§ Tasks to perform
A: Reproduce the passage of the Gamma hazard-rate post starting at "It's unclear to" and ending at "step is unclear.".
B: Carry on writing the Gamma hazard-rate post, picking up after its final sentence.
[Quoted text start]
The incomplete Gamma function $F(t)$ satisfies
$$ 1 - F(t) \sim \int^\infty_t dx \, e^{-x} x^{\alpha - 1} $$
for $t > 0$ and its derivative $F^\prime \sim e^{-t} t^{\alpha - 1}$ is the density function of the Gamma distribution.
It is claimed that the hazard rate, also known as the failure rate
$$h = -\frac{d}{dt} \ln (1 - F) = \frac{F^\prime}{1-F}$$
is increasing everywhere (i.e. $h^\prime (t) > 0$) for the case that $\alpha > 1$ and decreasing everywhere for the case that $\alpha < 1$.
In other words, the logarithmic convexity of $1 - F$ depends only on the sign of $\alpha - 1$.
This result is also given as a proof exercise in problem 5.22 of this book.
It's unclear to me how to prove this result. We have
$$ h^\prime = \frac{(1-F)F^{\prime \prime} + (F^\prime)^2}{(1-F)^2} = \frac{F^\prime}{(1-F)^2} \left[ (1-F)\left(\frac{\alpha - 1}{t} - 1 \right) + F^\prime \right], $$
but from this point the next step is unclear.
[Quoted text end]
[Records provided start]
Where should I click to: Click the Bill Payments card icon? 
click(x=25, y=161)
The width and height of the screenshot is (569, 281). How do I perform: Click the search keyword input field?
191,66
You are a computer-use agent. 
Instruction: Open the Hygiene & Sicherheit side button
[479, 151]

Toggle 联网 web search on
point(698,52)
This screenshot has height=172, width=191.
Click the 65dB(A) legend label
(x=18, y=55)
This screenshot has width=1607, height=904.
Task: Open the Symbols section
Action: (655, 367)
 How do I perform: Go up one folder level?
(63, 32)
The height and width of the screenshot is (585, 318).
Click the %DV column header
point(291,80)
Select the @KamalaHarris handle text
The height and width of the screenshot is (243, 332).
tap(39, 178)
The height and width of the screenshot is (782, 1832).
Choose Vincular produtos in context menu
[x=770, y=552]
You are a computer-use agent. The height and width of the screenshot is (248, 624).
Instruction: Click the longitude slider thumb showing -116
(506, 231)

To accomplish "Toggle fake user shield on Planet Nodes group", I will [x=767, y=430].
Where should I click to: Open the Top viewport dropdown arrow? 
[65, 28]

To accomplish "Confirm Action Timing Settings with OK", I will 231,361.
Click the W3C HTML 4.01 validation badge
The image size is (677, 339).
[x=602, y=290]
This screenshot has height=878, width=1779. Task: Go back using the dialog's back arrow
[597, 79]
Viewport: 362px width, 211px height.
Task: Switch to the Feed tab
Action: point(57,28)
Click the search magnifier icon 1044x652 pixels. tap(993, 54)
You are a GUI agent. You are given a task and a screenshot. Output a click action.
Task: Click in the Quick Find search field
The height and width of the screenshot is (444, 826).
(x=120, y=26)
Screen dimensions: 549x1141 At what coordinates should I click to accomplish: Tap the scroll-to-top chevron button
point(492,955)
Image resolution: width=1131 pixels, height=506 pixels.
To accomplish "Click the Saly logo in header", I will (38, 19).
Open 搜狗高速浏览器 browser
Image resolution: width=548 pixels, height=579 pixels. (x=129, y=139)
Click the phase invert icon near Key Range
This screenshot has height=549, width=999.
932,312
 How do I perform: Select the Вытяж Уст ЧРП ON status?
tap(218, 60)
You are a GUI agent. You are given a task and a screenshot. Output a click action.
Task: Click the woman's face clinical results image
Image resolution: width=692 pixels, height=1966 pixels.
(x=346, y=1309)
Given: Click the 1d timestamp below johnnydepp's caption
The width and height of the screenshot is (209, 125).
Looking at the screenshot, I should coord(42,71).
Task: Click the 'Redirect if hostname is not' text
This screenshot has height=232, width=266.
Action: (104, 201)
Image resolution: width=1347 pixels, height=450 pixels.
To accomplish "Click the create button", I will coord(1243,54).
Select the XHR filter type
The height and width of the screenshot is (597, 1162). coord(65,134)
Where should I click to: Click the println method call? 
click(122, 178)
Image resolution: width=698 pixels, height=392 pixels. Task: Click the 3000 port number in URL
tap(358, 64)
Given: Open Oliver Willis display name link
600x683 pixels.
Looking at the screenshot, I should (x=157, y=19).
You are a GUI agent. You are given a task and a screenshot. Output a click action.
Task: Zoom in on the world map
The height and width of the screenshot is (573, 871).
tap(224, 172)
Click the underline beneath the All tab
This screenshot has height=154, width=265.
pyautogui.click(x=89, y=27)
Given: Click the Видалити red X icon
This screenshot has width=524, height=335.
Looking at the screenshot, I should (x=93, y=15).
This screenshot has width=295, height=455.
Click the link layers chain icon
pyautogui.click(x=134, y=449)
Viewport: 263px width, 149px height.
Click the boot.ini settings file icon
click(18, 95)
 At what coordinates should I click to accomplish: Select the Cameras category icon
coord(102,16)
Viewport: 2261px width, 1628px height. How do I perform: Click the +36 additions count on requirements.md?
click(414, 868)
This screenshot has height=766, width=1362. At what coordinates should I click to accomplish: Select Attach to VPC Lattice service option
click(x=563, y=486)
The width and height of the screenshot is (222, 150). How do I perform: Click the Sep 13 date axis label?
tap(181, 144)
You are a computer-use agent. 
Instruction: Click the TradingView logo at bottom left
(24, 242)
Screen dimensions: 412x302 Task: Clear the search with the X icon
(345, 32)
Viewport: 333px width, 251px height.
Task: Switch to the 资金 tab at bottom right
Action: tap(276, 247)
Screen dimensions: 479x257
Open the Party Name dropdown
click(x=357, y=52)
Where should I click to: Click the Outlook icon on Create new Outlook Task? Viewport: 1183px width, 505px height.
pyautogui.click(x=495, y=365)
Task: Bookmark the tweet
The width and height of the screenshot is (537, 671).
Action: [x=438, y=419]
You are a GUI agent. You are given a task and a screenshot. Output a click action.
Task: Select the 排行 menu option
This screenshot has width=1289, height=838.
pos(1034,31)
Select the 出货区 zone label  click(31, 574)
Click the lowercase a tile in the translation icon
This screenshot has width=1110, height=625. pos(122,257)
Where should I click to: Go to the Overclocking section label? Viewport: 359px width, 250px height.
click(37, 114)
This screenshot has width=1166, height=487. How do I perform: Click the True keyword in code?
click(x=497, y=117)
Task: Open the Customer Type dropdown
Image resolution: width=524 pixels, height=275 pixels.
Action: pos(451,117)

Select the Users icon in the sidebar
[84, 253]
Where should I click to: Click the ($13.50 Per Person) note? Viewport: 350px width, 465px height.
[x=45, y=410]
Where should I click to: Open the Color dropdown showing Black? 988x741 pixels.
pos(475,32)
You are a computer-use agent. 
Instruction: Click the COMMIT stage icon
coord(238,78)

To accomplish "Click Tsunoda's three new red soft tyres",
[Records provided end]
§ Answers to the exercise
A:
It's unclear to me how to prove this result. We have
$$ h^\prime = \frac{(1-F)F^{\prime \prime} + (F^\prime)^2}{(1-F)^2} = \frac{F^\prime}{(1-F)^2} \left[ (1-F)\left(\frac{\alpha - 1}{t} - 1 \right) + F^\prime \right], $$
but from this point the next step is unclear.

B:
Consider $t=0$. Then, $h(0)=0$ and since for any $\epsilon > 0$ we have $h(\epsilon) > 0$, the derivative (to the right) at zero is positive. (I assume we can omit to consider $t<0$).
Now, consider $t > 0$. On this set, $1/h$ is well defined and given by $$1/h = \int_t^{\infty} dx e^{t-x} \left(\frac{x}{t}\right)^{\alpha - 1}$$ Doing a change of variable, we get $$1/h = \int_0^{\infty} dx e^{-x} \left(1+\frac{x}{t}\right)^{\alpha - 1}$$
Now, note that the term $$\left(1+\frac{x}{t}\right)^{\alpha - 1}$$ increases (decreases) in $t$ if $\alpha<1$ ($\alpha>1$).
The claim then follows.